Fexofenadine (Allegra Allergy, Allegra Allergy 24 Hour, Mucinex Allergy)

Fexofenadine competes with histamine for H1 receptors in the GI tract, blood vessels, and the respiratory tract, reducing hypersensitivity reactions.

Class Summary

Atopic conjunctivitis requires the use of topical antibiotics that particularly target S aureus, the most common pathogen. Since most ophthalmic antibiotics will target this bacterium, physician discretion, reference to package inserts, and the ophthalmic Physicians' Desk Reference are recommended. Patients' allergies and compliance should be considered.

Gatifloxacin ophthalmic (Zymaxid)

Fluoroquinolone with activity against streptococci, staphylococci, Corynebacterium propinquum, and Haemophilus influenzae; inhibits bacterial DNA synthesis and, consequently, growth.

Class Summary

Inhibit calcineurin, an enzyme involved in T cell activation, thereby decreasing the level of inflammatory cells and mediators on the ocular surface.

Restasis (cyclosporine ophthalmic emulsion, 0.05%)

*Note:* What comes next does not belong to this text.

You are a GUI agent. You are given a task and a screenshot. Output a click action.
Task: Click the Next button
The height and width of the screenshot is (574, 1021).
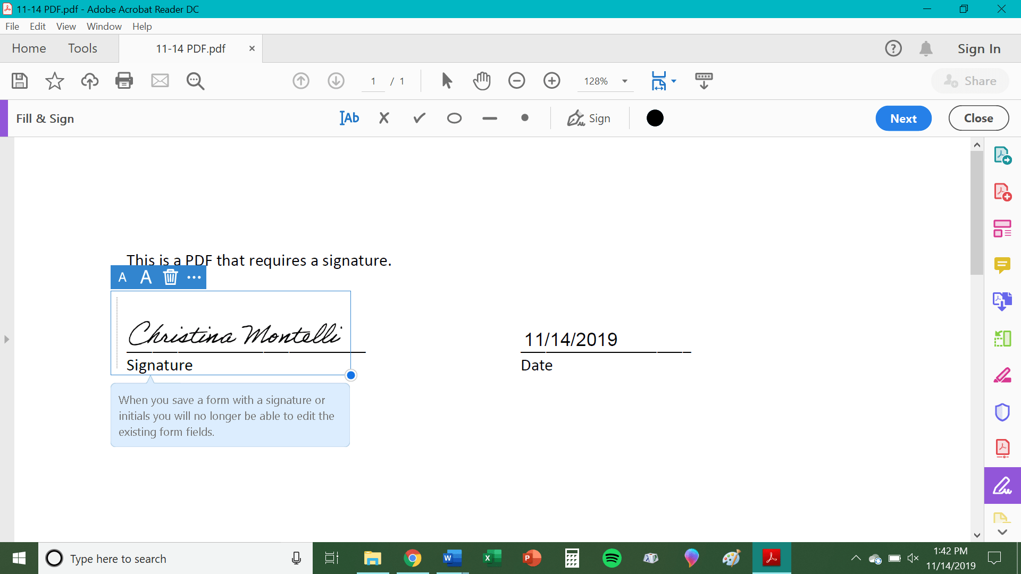[x=903, y=118]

Restasis is available in single-use or multidose vials, and is commonly used in the treatment of:

1) VKC:1 drop four times a day, treatment can be discontinued once signs/symptoms have resolved and can be restarted once signs/symptoms recur

2) Keratoconjunctivitis sicca: therapeutic by increasing tear production, 1 drop twice daily 

3) Corneal melting syndromes of known or presumed immunologic etiology, e.g. Mooren's ulcer

4) Prevention of graft rejection, in high risk patients, especially after penetrating keratoplasty

5) Keratoconjunctivitis: useful adjunctive treatment in cases of HSV stromal keratitis

Verkazia (cyclosporine ophthalmic emulsion, 0.1%)

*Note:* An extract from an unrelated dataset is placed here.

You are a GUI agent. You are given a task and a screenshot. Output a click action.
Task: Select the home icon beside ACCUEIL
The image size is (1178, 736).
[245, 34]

FDA approved in June 2021 for the treatment of VKC in children and adults. Verkazia was studied in two randomized, multicenter, double-masked, vehicle-controlled clinical trials: the VEKTIS study and NOVATIVE study, and showed improvement in corneal inflammation and ocular itching in both studies. The most common adverse reactions (>5% of patients) included (usually) transient eye pain and pruritis. Verkazia can be started and stopped as signs/symptoms of VKC have started and have resolved, respectively.